How is the WAV "data" sub-chunk structured?

I'm writing a C# application to process WAV files, and I've finished enough code to read through any file's chunks (ie reads in formatting metadata and all other chunks, ready to process data with this information).

I'm at the point where I have to now process the data chunk, but I have no idea/resources to learn how the samples are pieced together. If possible, can you please answer with links/info on only the data chunk, not how WAV files are structured in general.

I need to learn more about how samples over time are structured byte-by-byte.
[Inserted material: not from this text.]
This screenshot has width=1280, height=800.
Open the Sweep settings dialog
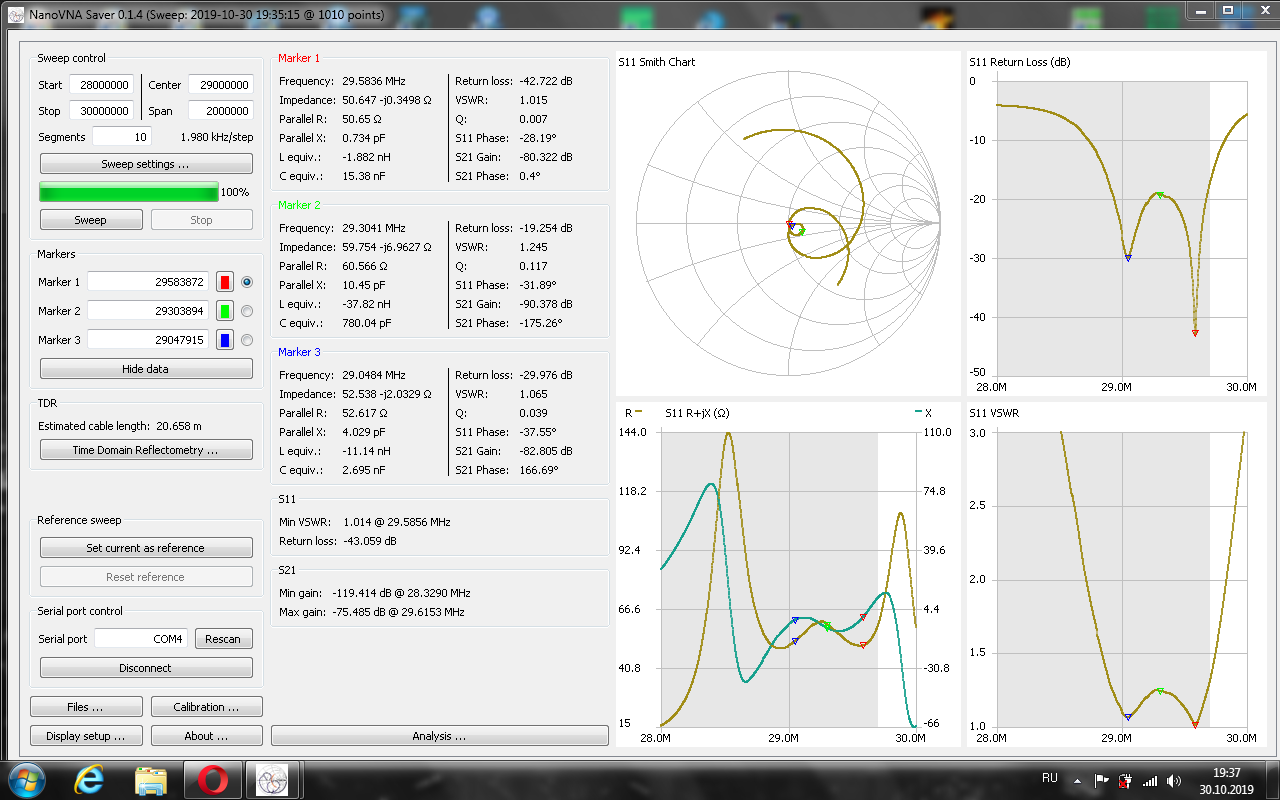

Thank you! If I did something wrong with the question, please comment so I can rephrase/edit the post.

Solution

This certainly depends on the codec used, but we'll assume PCM since that's by far the most common thing you'll find in WAV files.
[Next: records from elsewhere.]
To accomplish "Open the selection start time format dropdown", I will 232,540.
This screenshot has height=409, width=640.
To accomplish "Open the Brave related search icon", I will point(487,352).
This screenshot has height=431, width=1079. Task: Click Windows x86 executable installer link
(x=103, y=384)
PCM is a way of encoding the measurement of pressure at a particular instant in time. If I measure pressure levels fast enough, and with enough resolution, I can accurately approximate the original waveform.

From Wikipedia: https://en.wikipedia.org/wiki/Pulse-code_modulation

Since you're already parsing the header, you know the sample rate. That's the number of samples taken per second. 44,100 samples per second (or, a 44.1 kHz sample rate) is typical CD audio. For video, a sample rate of 48 kHz is more commonly used.
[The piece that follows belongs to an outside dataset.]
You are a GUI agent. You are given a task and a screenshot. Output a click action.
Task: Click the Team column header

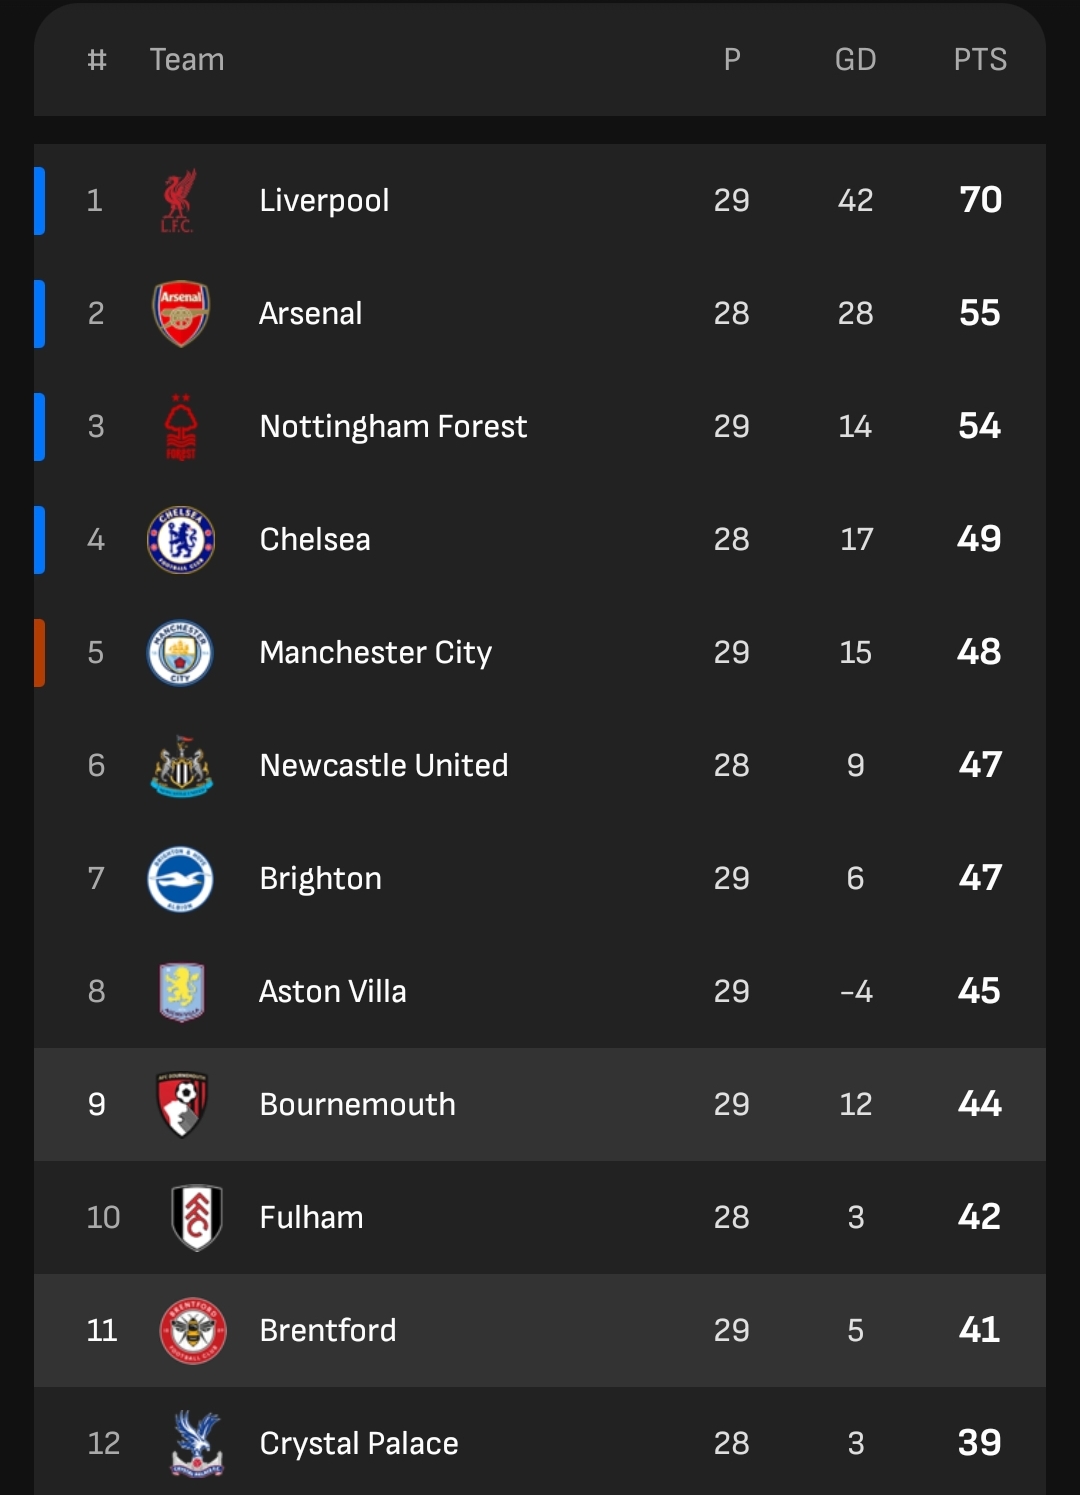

From the header, you also know the bits per sample. This indicates the resolution of each sample taken. 16-bit samples naturally take 2 bytes for each sample.

In the audio data, the samples are just the numeric values, one after the other.

[sample 0][sample 1][sample 2][...]

The channel count is also indicated in the header, which tells you how many discrete channels were sampled. Mono sound is just 1. Stereo sound will have 2. 5.1 surround sound would have 6. The sample values themselves are interleaved, one channel sample after the other, forming a frame. If I had a stereo track with left/right channels, it would look something like this:

[L][R][L][R][L][R][L][R][...]

To actually read those numeric values, the data is typically written as little-endian. For 16-bit samples and higher, signed integers are typically used.